​Dena R. Cushenberry 

Superintendent, Warren Township in Marion County, Indiana 
The Center for Appreciative 
Organizing in Education 
When I took over in Warren Township, the Board of Education had expressed concern about student safety and disciplinary issues. My first real act as Superintendent was the opportunity to both put the district back on track and to show my fellow administrators that I really do mean business.
 
AO Director Leonard Burrello took me with him to New York after my appointment as Superintendent. He had a specific purpose in mind, as he had just attended his fiftieth high school reunion, and all of his closest friends had identified one teacher in particular who they had all revered. His name was Brother Phillip Eichner, their former Latin teacher.  
 
He and his Irish driver, Brother Donovan, met us at our midtown hotel, and as we walked to the restaurant and talked over dinner, Father Phillip described the philosophy of his schools on Long Island and their commitment to COR, an acronym taken from the Latin word for heart. In his schools, COR stands for Civility, Order, and Respect.
 
Father Phillip spoke grandly of a curriculum built for all students, a curriculum designed to really prepare students for college instead of just pulling them through standardized tests and reducing them to figures on a spreadsheet. He believes that, with educators guided by COR, with hard work and effort, all students can and will meet the high expectations we should be setting for them.
 
When I got home, Father Phillip’s words began to coalesce. I couldn’t stop thinking about COR. But his idea kept churning, and it didn’t take long for a new idea to finally take shape: Add an E!
 
The E stands for Excellence and Equity for all, and ever since this revelation, the CORE framework has been posted around every school in Warren.
 
As it turns out, I had been living by the philosophy of CORE for some time without knowing it. Back when I became Principal at Liberty Park, my teachers were concerned that the students from the neighboring low-income housing projects could not possibly achieve on the same level as middle class students. Faculty thought they could best serve those low-income students by caring for their social and emotional health – and not for their education.
 
The faculty were preoccupied with classroom management instead of with the instruction, focused on discipline instead of the art of teaching. But I reviewed every student record and found that some of the students from the housing projects actually had the highest IQs of all the students in the school! This was a revelation, indeed, and when the teachers were confronted with the data, they had no choice but to change their mindsets.

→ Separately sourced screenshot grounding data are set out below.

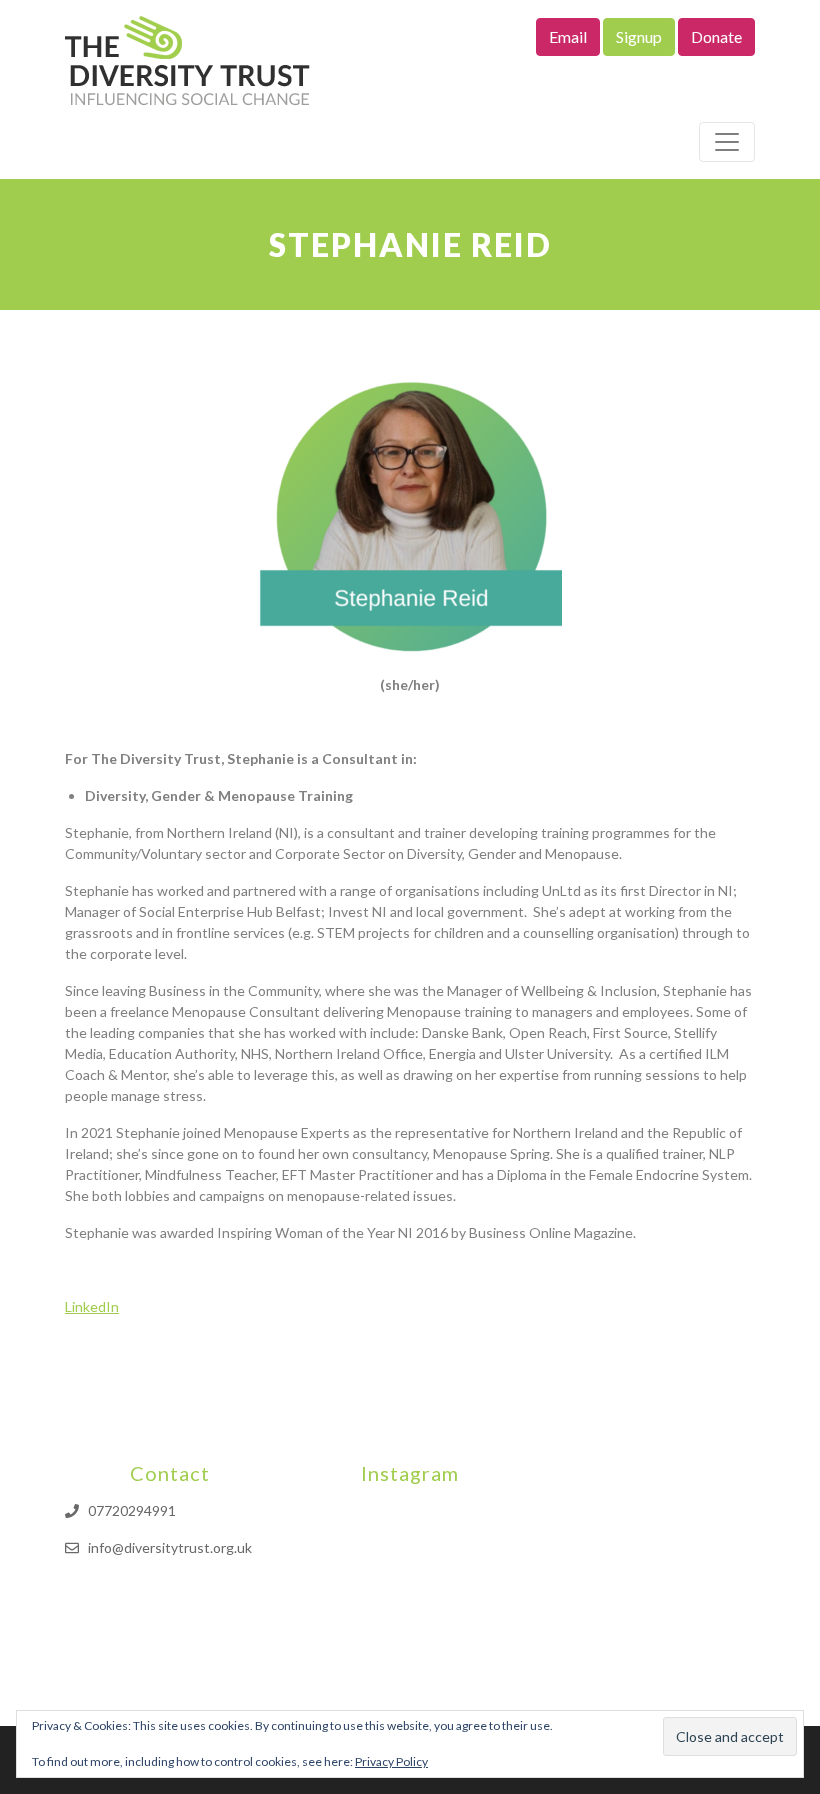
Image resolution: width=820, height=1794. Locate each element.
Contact (170, 1473)
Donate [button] (716, 36)
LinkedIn (92, 1306)
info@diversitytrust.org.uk (170, 1547)
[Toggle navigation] (727, 142)
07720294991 (132, 1510)
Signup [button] (639, 36)
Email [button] (568, 36)
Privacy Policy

                                               
My favorite reminder to the staff became: “If you do not believe all students can learn, fake it – they’ll believe you.” We have since amended that philosophy further, and we now live by what we like to think of as CORE’s mantra: “All students can learn the important stuff under the right conditions.” Some students will learn best through a project-based approach rather than through lecture, while others will learn best in teams rather than in isolation. Some will need extended practice and support. It all depends on the individual, but it’s our job to pay attention to what every individual needs.
 
Thanks once again to Father Phillip – Warren Township is all the better for having learned from you.